- **TASK INSTRUCTIONS**: From the forum thread on rescuing a shelter dog below, reproduce word for word the passage that begins at the words "thank you all" and stops after "good than bad.".

- **EXTRACT PROVIDED**:
# Bad Experience Rescuing



## dallas (Oct 22, 2007)

I had a horrible experience rescuing and I am suffering from it emotionally everyday. I rescued from a shelter for the first time. the dog clearly suffered from low self esteem but I was able to build her confidence. What I couldn't do anything about was the fence jumping, window smashing through, crate destruction and messing in the car if I took her anywhere. It was too much for me to handle and despite repeated attempts to get the shelter involved, I wound up having to return her. 
It devastated me. I can't imagine what it did to her. Now I feel that I cannot take a chance on rescuing again. I am terrified that this will happen again. My dog needs a companion and I would like an older dog. I am just frozen with fear. Like she once was. 
My only consolation is that I sent her back25 pounds heavier and obedience trained. Perhaps she had better luck with another family.

thank you all for your kind words. I did use a rescue group before as suggested but the group here in AZ won't place two females together. they say they fight.


----------



## peace36 (Jan 29, 2007)

You did everything you could to give the dog a chance and like you said at least you sent her back 25 lbs heaver and obedience trained.

Take a look at the other thread in here about all the people and their rescue stories there are more good than bad.

- **RECORDED INFORMATION**:

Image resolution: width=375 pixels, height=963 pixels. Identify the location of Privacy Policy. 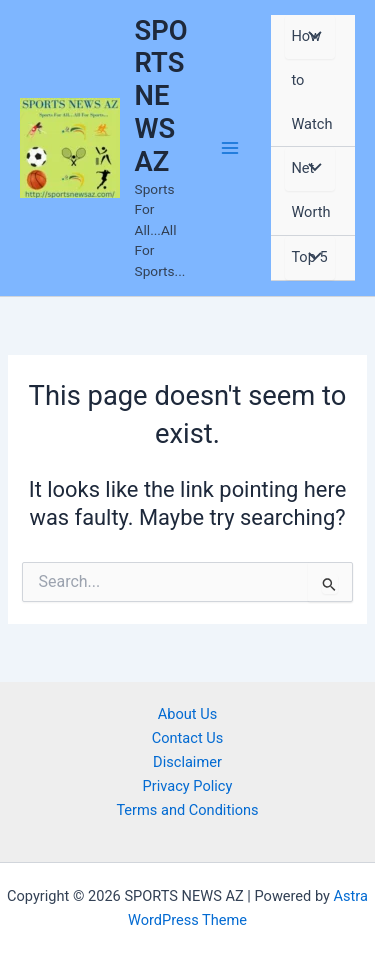
(188, 786).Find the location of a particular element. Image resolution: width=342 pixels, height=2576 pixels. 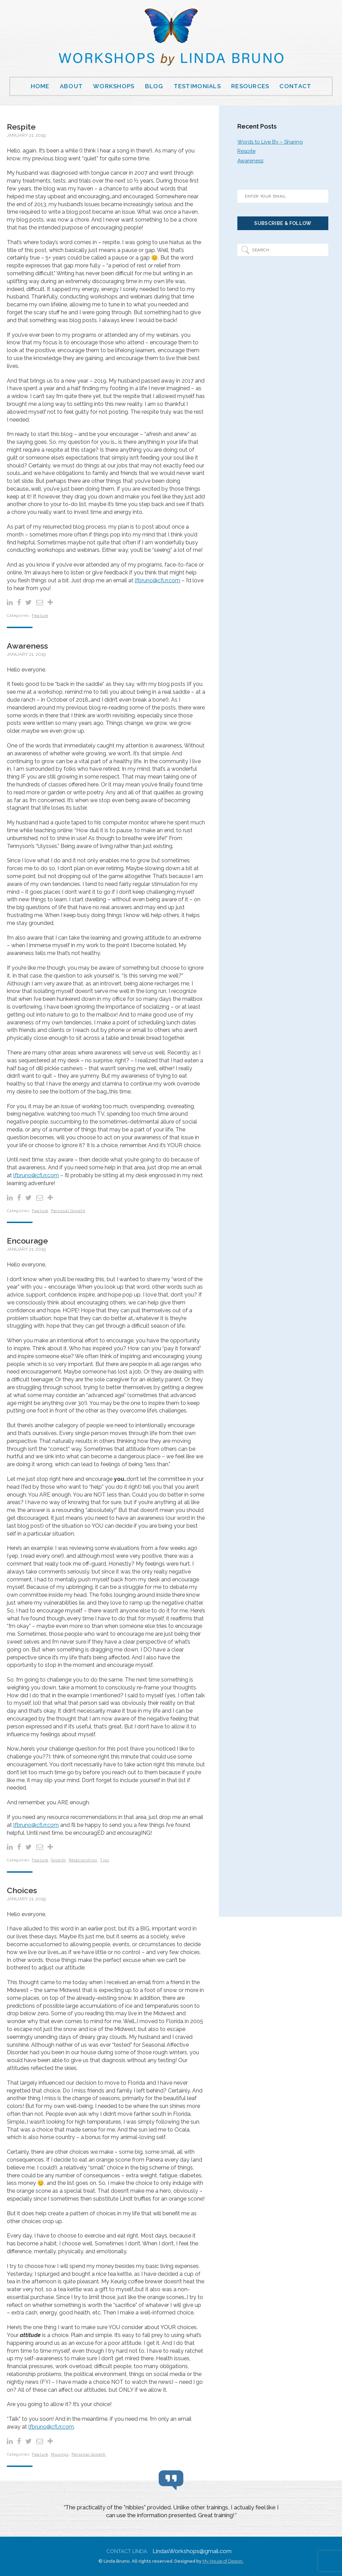

LindasWorkshops@gmail.com is located at coordinates (192, 2551).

- **EXERCISE SOLUTION**:
thank you all for your kind words. I did use a rescue group before as suggested but the group here in AZ won't place two females together. they say they fight.


----------



## peace36 (Jan 29, 2007)

You did everything you could to give the dog a chance and like you said at least you sent her back 25 lbs heaver and obedience trained.

Take a look at the other thread in here about all the people and their rescue stories there are more good than bad.